本日は『感染性下痢症』のアプローチについて少しお話します。


福井県でユッケを食べた人が『腸管出血性大腸菌』に感染しメディアを騒がせていましたね。


そもそも下痢の定義とは何でしょう?


下痢症の定義とは、1日に3回以上の軟~水様の便がみられることをいいます。急性下痢とは2週間以内、慢性下痢とは1カ月以上続くものです。その中間の2週間以上1カ月未満を持続性下痢と表現することがあります。


外来で『下痢』を主訴に来院する方は非常に多いですが、最初のステップは感染性なのか、非感染性なのか、大腸型なのか小腸型なのかを考えていくことです


大腸型?小腸型?と思った方もいるでしょう。このことは後で説明しますね。


では、感染性腸炎の方に皆さんは抗生剤を処方していますか?



・・・急性下痢症の多くはself limittedであるため抗生剤を使用しなくとも改善します。3大起炎菌は腸炎ビブリオ、サルモネラ、キャンピロバクターでありこれらは基本的に抗生剤を必要としません。

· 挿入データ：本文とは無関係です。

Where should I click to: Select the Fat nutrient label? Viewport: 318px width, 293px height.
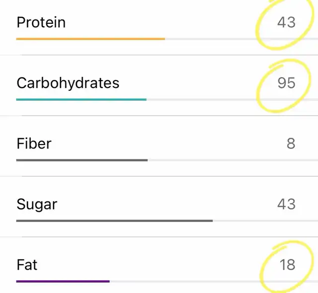pyautogui.click(x=27, y=265)
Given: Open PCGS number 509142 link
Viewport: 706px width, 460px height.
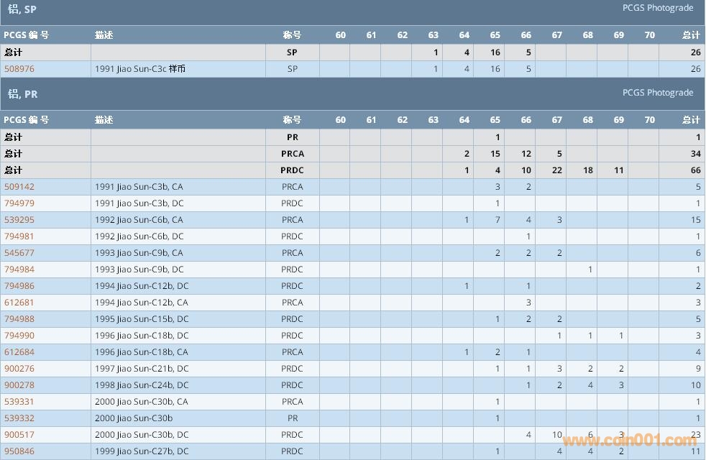Looking at the screenshot, I should (19, 187).
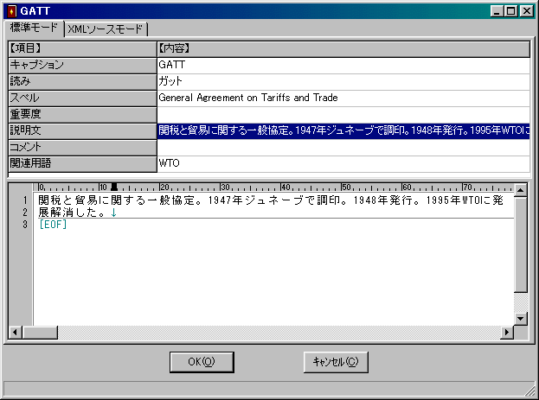Select the highlighted 説明文 content cell

(343, 130)
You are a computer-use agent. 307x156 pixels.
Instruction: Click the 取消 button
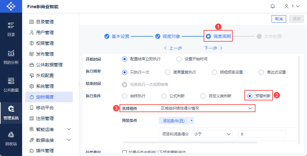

しかし中には赤痢菌のように抗生剤治療により病悩期間が短縮されるばかりか、場合によっては救命的な疾患もあるため悩ましいところでもあります。(他に抗生剤が必要となるのは、赤痢アメーバコレラサルモネラの一部(S.typhi)など)



『サルモネラ』についてです。


サルモネラ属の細菌は自然界において、様々な動物の消化管内に常在菌として存在しています。しかし人においては健康な人の消化管における菌数は極めて少なく、その糞便からは分離されることはほとんどありません。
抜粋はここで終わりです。